In the POLE knowledge graph setup guide below, copy out everything from "We use the pole" down to "on your machine.", word for word.

▶ **EXCERPT PROVIDED**:
*** Begin section ***

We use the pole dataset to demonstrate the building of a BioCypher knowledge graph and the facilitation of querying the graph using BioChatter and BioChatter Light. The dataset is a public synthetic dataset from Manchester, U.K. Check our vignette for more details: https://biochatter.org/vignettes/kg/
To start a local instance of the Neo4j database and BioChatter Light, clone the repository and run the Docker compose setup. Docker needs to be installed and running on your machine.
Important
For using the OpenAI GPT model that is called from
BioChatter Light, you need to provide your OpenAI API key through the environment
variable OPENAI_API_KEY
. If you do not provide a key, the query generation
will fail.
git clone https://github.com/biocypher/pole.git
cd pole
export OPENAI_API_KEY=sk-... # or add it to your .bashrc or .zshrc
docker compose up -d
The Docker compose workflow will take care of building the database, importing
and deploying in Neo4j, and starting the BioChatter Light app. Given you have provided
your API key, you can now open the BioChatter Light app in your browser at
http://localhost:8501. Via the configuration in the
docker-compose.yml
, we already set BioChatter Light to only display the knowledge
graph tab, and the correct connection details should be set. Entering a question and
confirming with Enter
will generate a Cypher query (via BioChatter) and execute it on
the database. The generated query and results will be displayed in the space below the
interface. You can modify the query and rerun it (CMD+Enter
on Mac, Ctrl+Enter
on
Windows) without having to call the LLM again. To generate a new query, simply update
the question text.

*** End section ***

▶ **LISTED ENTRIES**:

*** Begin section ***

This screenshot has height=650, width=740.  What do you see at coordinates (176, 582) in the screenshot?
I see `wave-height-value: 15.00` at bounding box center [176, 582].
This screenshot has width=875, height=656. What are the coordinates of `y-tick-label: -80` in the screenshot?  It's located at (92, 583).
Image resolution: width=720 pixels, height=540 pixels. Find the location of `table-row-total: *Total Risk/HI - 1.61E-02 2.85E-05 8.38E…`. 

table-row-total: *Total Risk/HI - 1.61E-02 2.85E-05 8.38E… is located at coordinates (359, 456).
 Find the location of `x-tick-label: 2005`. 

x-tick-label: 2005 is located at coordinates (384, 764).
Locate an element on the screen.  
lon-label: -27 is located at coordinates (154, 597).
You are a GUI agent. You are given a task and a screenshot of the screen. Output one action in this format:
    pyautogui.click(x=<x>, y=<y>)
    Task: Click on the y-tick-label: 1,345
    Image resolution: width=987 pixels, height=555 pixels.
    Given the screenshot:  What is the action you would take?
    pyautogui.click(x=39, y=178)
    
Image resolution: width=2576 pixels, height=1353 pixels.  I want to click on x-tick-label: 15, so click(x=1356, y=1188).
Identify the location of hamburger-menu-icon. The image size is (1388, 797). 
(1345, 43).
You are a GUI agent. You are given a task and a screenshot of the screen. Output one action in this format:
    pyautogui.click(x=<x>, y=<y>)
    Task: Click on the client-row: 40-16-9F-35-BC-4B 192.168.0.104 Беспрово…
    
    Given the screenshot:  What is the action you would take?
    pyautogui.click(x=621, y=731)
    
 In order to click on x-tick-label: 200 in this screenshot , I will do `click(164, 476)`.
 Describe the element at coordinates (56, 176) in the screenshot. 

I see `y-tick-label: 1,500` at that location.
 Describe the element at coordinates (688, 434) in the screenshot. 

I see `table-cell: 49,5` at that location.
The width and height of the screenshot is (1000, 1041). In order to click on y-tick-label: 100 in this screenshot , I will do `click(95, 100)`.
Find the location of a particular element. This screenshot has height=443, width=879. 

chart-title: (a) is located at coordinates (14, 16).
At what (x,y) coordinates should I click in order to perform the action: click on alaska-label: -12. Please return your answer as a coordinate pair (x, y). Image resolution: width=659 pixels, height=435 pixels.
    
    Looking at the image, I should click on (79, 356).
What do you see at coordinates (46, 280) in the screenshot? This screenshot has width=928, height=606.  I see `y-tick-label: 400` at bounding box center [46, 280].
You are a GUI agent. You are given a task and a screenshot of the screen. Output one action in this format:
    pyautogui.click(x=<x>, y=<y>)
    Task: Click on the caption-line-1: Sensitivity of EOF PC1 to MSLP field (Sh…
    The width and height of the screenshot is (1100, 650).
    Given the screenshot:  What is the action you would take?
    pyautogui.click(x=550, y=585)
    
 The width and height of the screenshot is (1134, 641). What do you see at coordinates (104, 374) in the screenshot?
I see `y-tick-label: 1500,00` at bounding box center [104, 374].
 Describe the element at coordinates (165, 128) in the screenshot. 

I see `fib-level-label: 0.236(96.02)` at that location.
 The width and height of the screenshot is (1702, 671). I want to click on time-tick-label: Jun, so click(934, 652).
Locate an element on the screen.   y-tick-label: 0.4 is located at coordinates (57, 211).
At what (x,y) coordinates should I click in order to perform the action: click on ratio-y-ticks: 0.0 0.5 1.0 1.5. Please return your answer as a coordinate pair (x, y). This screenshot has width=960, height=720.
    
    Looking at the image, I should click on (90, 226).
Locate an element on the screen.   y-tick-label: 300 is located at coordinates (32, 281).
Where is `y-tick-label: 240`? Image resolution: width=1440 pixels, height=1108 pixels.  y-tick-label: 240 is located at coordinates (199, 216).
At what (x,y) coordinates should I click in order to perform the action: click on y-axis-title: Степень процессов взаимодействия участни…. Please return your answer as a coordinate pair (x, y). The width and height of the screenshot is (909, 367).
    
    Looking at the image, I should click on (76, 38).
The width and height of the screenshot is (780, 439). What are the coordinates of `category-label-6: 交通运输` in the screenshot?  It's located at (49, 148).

*** End section ***

▶ **SOLUTION**:
We use the pole dataset to demonstrate the building of a BioCypher knowledge graph and the facilitation of querying the graph using BioChatter and BioChatter Light. The dataset is a public synthetic dataset from Manchester, U.K. Check our vignette for more details: https://biochatter.org/vignettes/kg/
To start a local instance of the Neo4j database and BioChatter Light, clone the repository and run the Docker compose setup. Docker needs to be installed and running on your machine.